The theme hasn’t changed much, still being classed a “casual European Brasserie” although I think the casual is a bit misleading. I think it leans more towards being a bit fancy and it wouldn’t be inappropriate for a special occasion. In fact we were there to celebrate the lovely Venessa’s birthday.
Since we were going all European fancy it seemed appropriate to start with some appertifs, which are available either in peach of blackcurrant. For the food we decided to keep it simple and get the tasting menu. When in doubt order all the things! This is available for $95 for food only or with wines for $125. I never get the wine option as I just can’t drink that much wine in one sitting. If you can though it is worth it as the experience of good wine matching with each dish can be quite a culinary experience. The restaurant stocks a range of European and local wines and liqueurs to complement the French and Italian influenced menu.

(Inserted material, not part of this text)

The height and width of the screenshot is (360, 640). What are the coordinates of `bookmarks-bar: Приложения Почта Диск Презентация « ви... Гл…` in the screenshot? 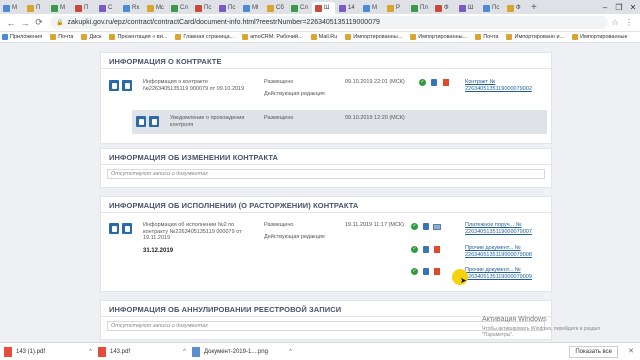 It's located at (320, 38).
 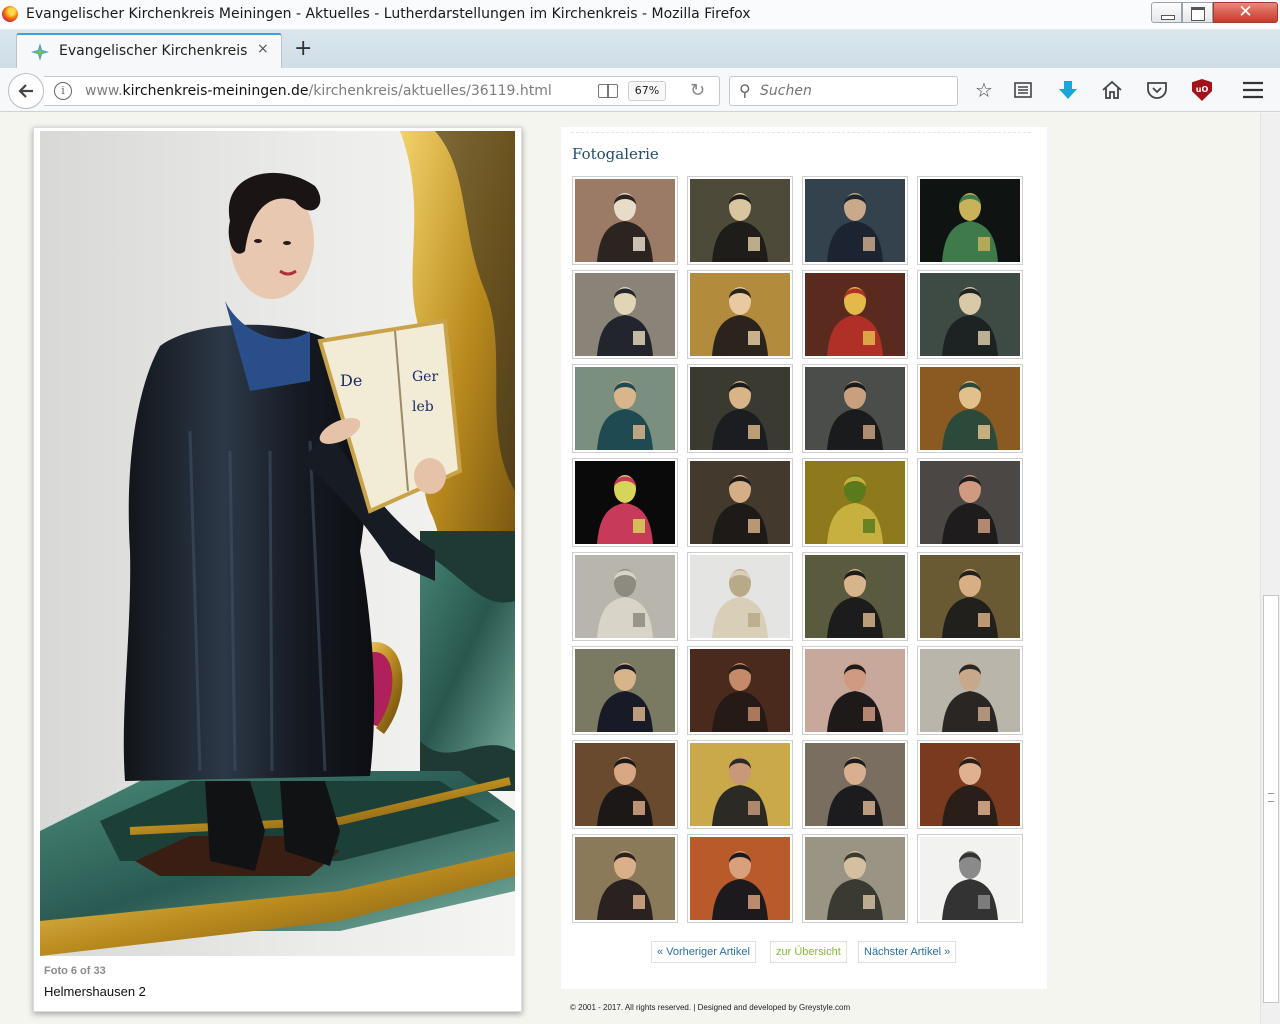 I want to click on bookmarks-library-icon, so click(x=1023, y=90).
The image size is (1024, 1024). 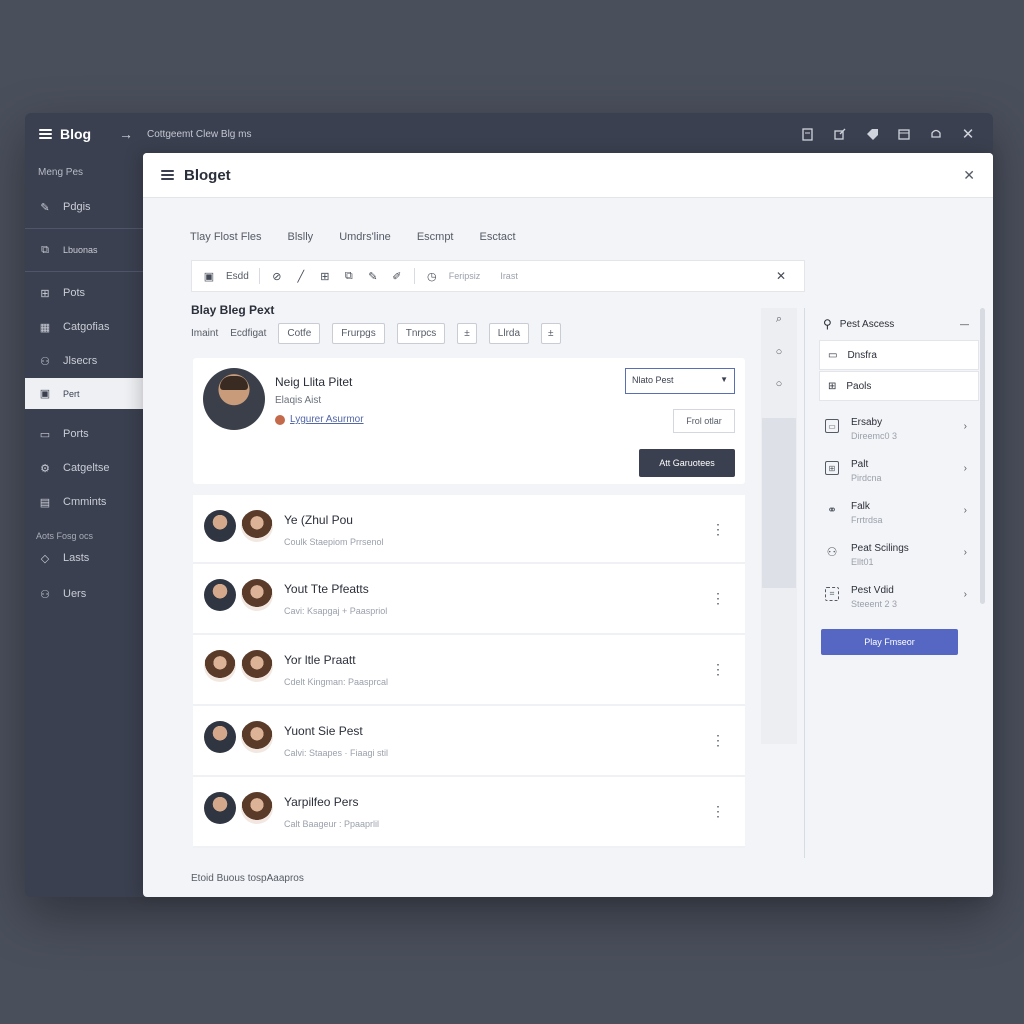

The tasting menu started simply with crusty white bread and confit garlic butter. Seriously I sometimes think I could happily dine on good white bread with butter every night. This was good bread and good butter. It was followed by really fresh good oysters with Mignonette (a vinegary sauce).
Next things became more complex, a wagyu carpaccio with smoked egg yolks, parmesan and vinaigrette. It was nice but it makes me a little sad to not have an entire steak of wagyu beef. The following garlic and chive Parisienne Gnocchi was a little misleading in name, since it was potato free. I think that technically makes it a dumpling but it was fried in butter so frankly….who cares?
My favourite of the night was the pressed lamb neck. The meat was meltingly tender, perfectly paired with some earthy vegetables and a celeriac puree. This was also a substantial dish that pushed me over the edge into uncomfortable fullness. We rallied though for the amazing European cheese platters. I love me some stinky cheese. This was not all though….there was still one more course to get through, a sour cherry panacotta, offset by a meringue for crunch and the strange addition of white pepper.
The addition of pepper to a dessert may be a stroke of genius but for me it just reminded me of a trauma from earlier in the day. Ironically my son had found the white pepper in the cupboard and decided that the entire house needed to be coated in that. Maybe that’s what happened in their kitchen. Man toddlers……..such a-holes.